低迷している国内林業について知ってもらい、木材生産の重要性を学んでもらおうと同公園が企画。当日は、枝打ち・伐採などの森の手入れについて説明を受けた後、樹齢30年ほどのヒノキが並ぶ人工林で間伐体験を行った。
のこぎりの使い方の指導の後、同公園自然学習員の伊藤雅樹さんが間伐の見本を披露。斜めに幹が曲がってしまった木や二股に分かれた木を選び、作業に取り掛かった。
間伐は、倒す方向からのこぎりを入れ、三角形に切り取り、ロープで倒れないよう支えながら逆の方向からのこぎりを入れていく。
ほとんどのこぎりを使ったことのない子どもたちは、苦戦しながらも足を踏ん張り真剣な表情で取り組んでいた。徐々にのこぎりを使うことに慣れてくると楽しくなってきたのか、積極的にのこぎりを使い作業に取り掛かっていた。
四日市市蒔田から参加した渡部桃子さん(小5)は「のこぎりを引くのが難しかったけれど、教えてもらったとおりにするとだんだんうまくできるようになってきて楽しかった」と話した。

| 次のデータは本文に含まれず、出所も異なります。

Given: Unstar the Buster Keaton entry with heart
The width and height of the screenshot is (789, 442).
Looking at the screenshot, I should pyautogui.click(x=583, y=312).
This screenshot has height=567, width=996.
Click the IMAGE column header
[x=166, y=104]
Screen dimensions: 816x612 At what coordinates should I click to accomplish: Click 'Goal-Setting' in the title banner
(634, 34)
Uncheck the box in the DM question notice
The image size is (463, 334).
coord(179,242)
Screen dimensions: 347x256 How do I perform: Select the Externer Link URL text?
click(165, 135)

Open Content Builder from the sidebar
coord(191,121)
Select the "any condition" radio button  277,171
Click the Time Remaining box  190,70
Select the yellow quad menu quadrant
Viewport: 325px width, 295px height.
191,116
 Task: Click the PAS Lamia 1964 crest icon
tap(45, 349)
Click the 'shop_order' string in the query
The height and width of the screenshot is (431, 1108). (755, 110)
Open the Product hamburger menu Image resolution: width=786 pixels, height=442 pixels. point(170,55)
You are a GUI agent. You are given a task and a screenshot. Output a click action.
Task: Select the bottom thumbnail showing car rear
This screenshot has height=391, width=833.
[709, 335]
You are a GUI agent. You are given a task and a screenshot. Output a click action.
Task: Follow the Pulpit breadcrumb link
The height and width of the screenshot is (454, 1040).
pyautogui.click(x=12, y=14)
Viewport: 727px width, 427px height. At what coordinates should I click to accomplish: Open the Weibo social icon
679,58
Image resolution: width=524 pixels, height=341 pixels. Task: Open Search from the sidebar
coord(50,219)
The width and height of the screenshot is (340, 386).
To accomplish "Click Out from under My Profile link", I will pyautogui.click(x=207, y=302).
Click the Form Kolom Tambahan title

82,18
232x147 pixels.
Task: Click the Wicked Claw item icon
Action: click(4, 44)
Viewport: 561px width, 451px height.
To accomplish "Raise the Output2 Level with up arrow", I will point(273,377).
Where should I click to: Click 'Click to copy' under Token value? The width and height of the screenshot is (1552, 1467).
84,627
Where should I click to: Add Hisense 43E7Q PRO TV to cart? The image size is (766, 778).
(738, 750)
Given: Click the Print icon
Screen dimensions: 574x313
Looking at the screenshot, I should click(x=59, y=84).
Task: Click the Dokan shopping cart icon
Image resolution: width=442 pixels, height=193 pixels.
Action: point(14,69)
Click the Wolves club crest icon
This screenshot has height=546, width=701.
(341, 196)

木が倒れる瞬間には毎回歓声が上がり、参加者はぽっかりあいた空を眺めたり、切り株に集まり年輪の数え方を聞いたり、鼻を近づけヒノキのいい香りを嗅いだりしていた。
伊藤さんは「子どもたちがみんな積極的に参加する様子が見られよかった。この体験を通して森林そのものを見る目を養ってもらえたのでは」と話した。同所では今後も、森林に関する活動などを企画していく予定。